The other reason the same page gets very different fates on different engines is that ChatGPT validates answers by pairing sources, and most other engines don’t, at least not as visibly. Across 700,000+ U.S. English ChatGPT conversations between October and December 2025, Profound found that about 18% of conversations trigger at least one web search, and the cited sources cluster in distinctly vertical pairs.

VerticalCo-cited pairCo-citation rate
Auto researchEdmunds + KBB32%
Career researchGlassdoor + Indeed29%
Real estateRedfin + Zillow28%
TravelKayak + Expedia21%
NewsAP + Reuters15%

Wikipedia sits underneath all of it as the default knowledge layer, appearing in roughly 1 in 6 cited conversations. ChatGPT is doing something close to source triangulation: when it cites one vertical authority, it tends to cite the closest competitor alongside it for verification.

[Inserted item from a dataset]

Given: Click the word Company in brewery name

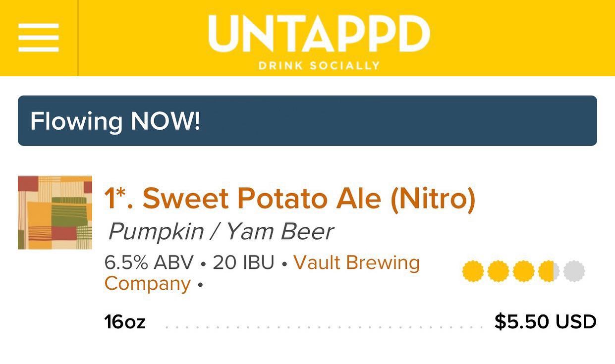Looking at the screenshot, I should pos(148,284).
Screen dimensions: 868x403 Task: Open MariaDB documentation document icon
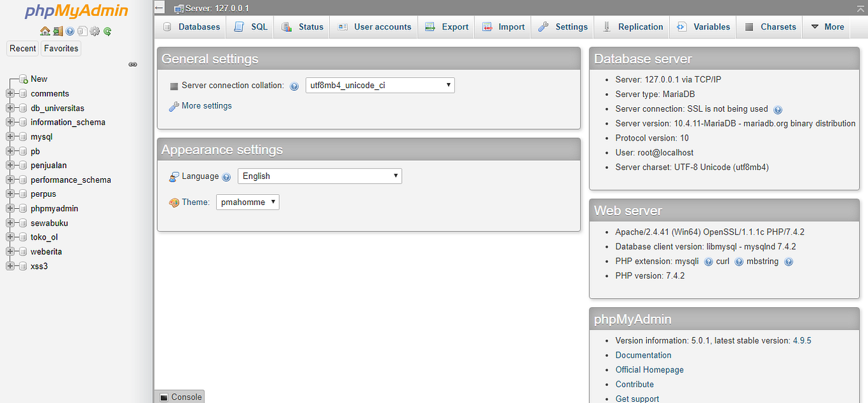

🔍 The strategic consequence: On ChatGPT, your citation outcomes are partially coupled to your nearest competitor’s citation outcomes. If you’re a Zillow competitor and Zillow is being cited, you have a structural opportunity to ride along as the co-citation pair. If you’re not the obvious second name in your vertical, ChatGPT is harder to break into than a single-source engine would be. The model is looking for a pair, and the pair slot is contested. On engines without this triangulation behavior, the dynamics are simpler: be the single best answer for the query and you get pulled in.

The other piece of this is the well-known earned-media skew. Across 27 million answer-engine prompts and responses Profound has analyzed, Tier-1 publishers (Forbes, AP, Bloomberg, the prestige outlets) account for only 2.6% of citations. The other 97.4% comes from everything else: vertical specialty sites, Reddit threads, LinkedIn posts, niche YouTube channels, mid-tier blogs. When a brand-specific prompt enters the system, social citations roughly triple (rising from 5.4% to 15%), and Reddit alone takes 8% of citations on brand prompts. The takeaway competitors often miss is that the Tier-1 PR play, which costs the most and is hardest to influence, is the smallest slice of the pie. The 97.4% slice is where ChatGPT’s co-citation pairing actually plays out, and it’s where AEO programs have leverage. For a deeper read on which tools instrument this layer, see my breakdown of the best AEO tools ranked by citation share.

Language and geography make the gap wider, not narrower

If you think the cross-engine gap is bad in English, watch what happens when the prompt shifts language. Profound ran 300 matched English-Spanish prompt pairs across ChatGPT and Gemini over fifteen days in April 2026 and measured Jaccard similarity of cited hostnames.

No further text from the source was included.